- [Extrait de page]

>>>>

Meshroom VR, Holoforge et Projet Stars : trois usages différents des réalités virtuelle et augmentée

Par Mikaël Lozano  |   |  1372  mots
(Crédits : La Tribune / Mikaël Lozano)
Plusieurs startups de la délégation de Nouvelle-Aquitaine au CES Las Vegas sont positionnées sur les sujets de la réalité virtuelle et de la réalité augmentée. Toutes cultivent une approche différente mais espèrent voir les marchés s'ouvrir en grand dans les prochains mois. Focus sur les approches de trois d'entre elles : Holoforge Interactive, Meshroom VR et Projet Stars.

>> Holoforge Interactive, la réalité augmentée pour l'industrie, la muséographie...

« L'armée américaine vient de commander à Microsoft 100.000 casques de réalité augmentée Hololens pour ses soldats de terrain. C'est exactement le genre de signal que l'on attend car il est susceptible de donner une véritable impulsion au marché. » Représentant Holoforge Interactive au CES de Las Vegas avec deux autres personnes, Antoine Bezborodko croit au décollage prochain de cette technologie. Holoforge est la division réalité augmentée et applications professionnelles du studio de jeux vidéo bordelais Asobo Studio. Sur les 160 salariés de cette dernière, Holoforge en emploie une petite vingtaine.

<<<<

- [Consignes]
1. Quelles sont les startups dont l'article annonce détailler l'approche ? Donnez-les toutes.
2. Recopiez l'article à partir de « Meshroom VR, Holoforge » jusqu'à « et Projet Stars. » compris.
Les lignes qui viennent après n'ont rien à voir avec l'article.

- [Extrait source]
>>>>

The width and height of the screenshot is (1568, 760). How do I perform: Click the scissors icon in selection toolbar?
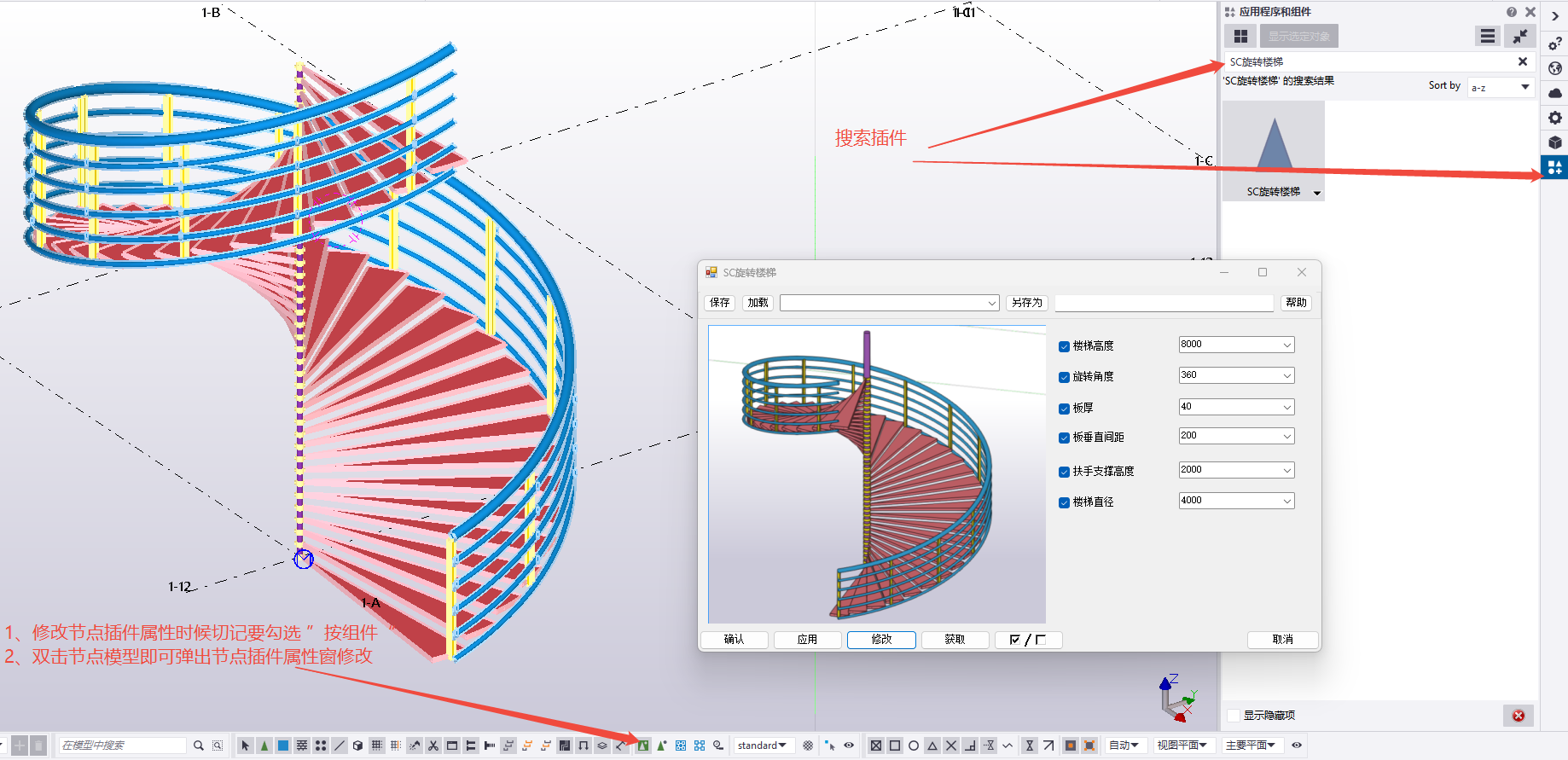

<<<<

- [Réponses détaillées]
1. Holoforge Interactive, Meshroom VR et Projet Stars.

2.
Meshroom VR, Holoforge et Projet Stars : trois usages différents des réalités virtuelle et augmentée

Par Mikaël Lozano  |   |  1372  mots
(Crédits : La Tribune / Mikaël Lozano)
Plusieurs startups de la délégation de Nouvelle-Aquitaine au CES Las Vegas sont positionnées sur les sujets de la réalité virtuelle et de la réalité augmentée. Toutes cultivent une approche différente mais espèrent voir les marchés s'ouvrir en grand dans les prochains mois. Focus sur les approches de trois d'entre elles : Holoforge Interactive, Meshroom VR et Projet Stars.